PRESCOTT. I am very sorry. I can’t do what you ask.
BISHOP. If your plans go through, you would have a place for him?
PRESCOTT. [Impatiently.] Yes, yes.
BISHOP. Then until they do—for my sake, Stanley. For old times’ sake. Because we were classmates.
PRESCOTT. But it’s damned unethical! Do you realize ... [Telephone rings.] Hello!—Oh, hello, dear ... Yes, I am just leaving. I’ll be there in a few minutes. [BISHOP takes out checkbook and writes.] I don’t like this.
BISHOP. The ethical sin will be wholly mine. You don’t know what it’ll mean to my boy to be associated with your firm; you don’t know what it’ll mean to the girl. He’s been engaged to her for three years.
PRESCOTT. I don’t like it.
BISHOP. It means new life for two young people, life for them in our way of life. This check, Stanley, is for twelve hundred dollars. Pay Kenneth twenty-five dollars a week. When your plans go through, pay him whatever he’s worth to you.
PRESCOTT. It’s damned unethical.
BISHOP. There is a greater righteousness than business ethics. [Protesting still, PRESCOTT takes the check.] Good-bye, Stanley—God bless you. [BISHOP goes.]
[PRESCOTT stands regarding check a moment, then rings, LUCILLE enters.]

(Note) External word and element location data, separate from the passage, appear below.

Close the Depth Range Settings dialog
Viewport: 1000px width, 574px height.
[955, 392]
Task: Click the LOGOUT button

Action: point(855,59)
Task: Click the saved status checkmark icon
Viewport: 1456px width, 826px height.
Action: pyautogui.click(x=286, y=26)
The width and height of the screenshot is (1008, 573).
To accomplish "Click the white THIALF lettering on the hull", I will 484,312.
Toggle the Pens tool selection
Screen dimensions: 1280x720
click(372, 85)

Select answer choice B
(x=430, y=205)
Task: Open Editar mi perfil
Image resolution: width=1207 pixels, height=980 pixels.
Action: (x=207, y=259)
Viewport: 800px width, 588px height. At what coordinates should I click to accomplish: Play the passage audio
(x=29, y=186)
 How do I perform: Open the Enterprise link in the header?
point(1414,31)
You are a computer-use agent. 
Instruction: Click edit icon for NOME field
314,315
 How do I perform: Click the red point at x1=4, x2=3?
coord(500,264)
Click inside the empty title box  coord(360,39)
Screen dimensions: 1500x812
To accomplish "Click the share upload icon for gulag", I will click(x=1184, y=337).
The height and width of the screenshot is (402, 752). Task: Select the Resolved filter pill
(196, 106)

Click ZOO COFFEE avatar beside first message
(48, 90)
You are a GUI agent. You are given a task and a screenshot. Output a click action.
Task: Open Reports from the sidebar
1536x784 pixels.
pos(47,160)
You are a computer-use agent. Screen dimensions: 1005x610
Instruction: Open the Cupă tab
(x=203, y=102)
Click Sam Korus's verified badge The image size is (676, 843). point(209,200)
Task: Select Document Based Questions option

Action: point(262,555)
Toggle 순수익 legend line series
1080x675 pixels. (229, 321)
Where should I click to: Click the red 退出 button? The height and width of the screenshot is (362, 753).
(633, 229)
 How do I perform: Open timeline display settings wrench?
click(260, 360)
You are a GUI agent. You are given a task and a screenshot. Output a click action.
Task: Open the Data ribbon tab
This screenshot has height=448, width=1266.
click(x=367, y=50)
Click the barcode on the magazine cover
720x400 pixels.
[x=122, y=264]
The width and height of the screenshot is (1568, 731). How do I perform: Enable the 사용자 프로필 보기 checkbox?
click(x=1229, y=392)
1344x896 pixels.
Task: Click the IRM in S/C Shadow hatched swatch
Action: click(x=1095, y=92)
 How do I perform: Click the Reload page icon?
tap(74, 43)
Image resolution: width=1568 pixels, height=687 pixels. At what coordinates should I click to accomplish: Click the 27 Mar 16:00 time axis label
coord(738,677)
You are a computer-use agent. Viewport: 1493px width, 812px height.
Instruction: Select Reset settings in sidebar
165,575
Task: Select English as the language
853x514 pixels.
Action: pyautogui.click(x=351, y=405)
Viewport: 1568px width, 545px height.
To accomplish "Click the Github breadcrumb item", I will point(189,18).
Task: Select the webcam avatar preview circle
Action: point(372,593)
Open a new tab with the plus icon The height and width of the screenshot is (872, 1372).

PRESCOTT. Take a letter. Mr. Kenneth Holden. You have his address on file. Dear Kenneth: Sometime ago you came in to inquire if I could find a place for you. I am glad to tell you that there is a vacancy here now, and if you are still looking for something the place is yours. The work will be ... [Pause.] to develop the interesting plans you spoke to me about, pending possible use of them in the future.... [Pause.] The salary will be small to start with, twenty-five dollars a week. Paragraph. You can begin work at any time....
CURTAIN
ACT II
A few months later. The hour is dusk. A basement apartment lower than street level. There are four doors, one leading in from the street, one leading to a back yard, one to a kitchen, another to a bedroom. The room is large and serves as a combined living room and place of business for a dog specialist. Some of the furniture of the old place is here. There is a shelf displaying packages of dog biscuit, muzzles, etc. The walls are decorated with pictures of dogs and glaring advertisements of dog goods, especially insecticides. There is a large homemade sign:
I CLIP, TRIM, PLUCK, WASH AND EXTERMINATE.
At one side is Martin’s sketching table, and on wall near it some of his drawings.
TIPPY is kneeling on the floor beside a wash-tub, bathing a terrier. He talks to it gently, soothingly, all through following scene.
MARTIN, with a green eyeshade, is working on a sketch under a table lamp.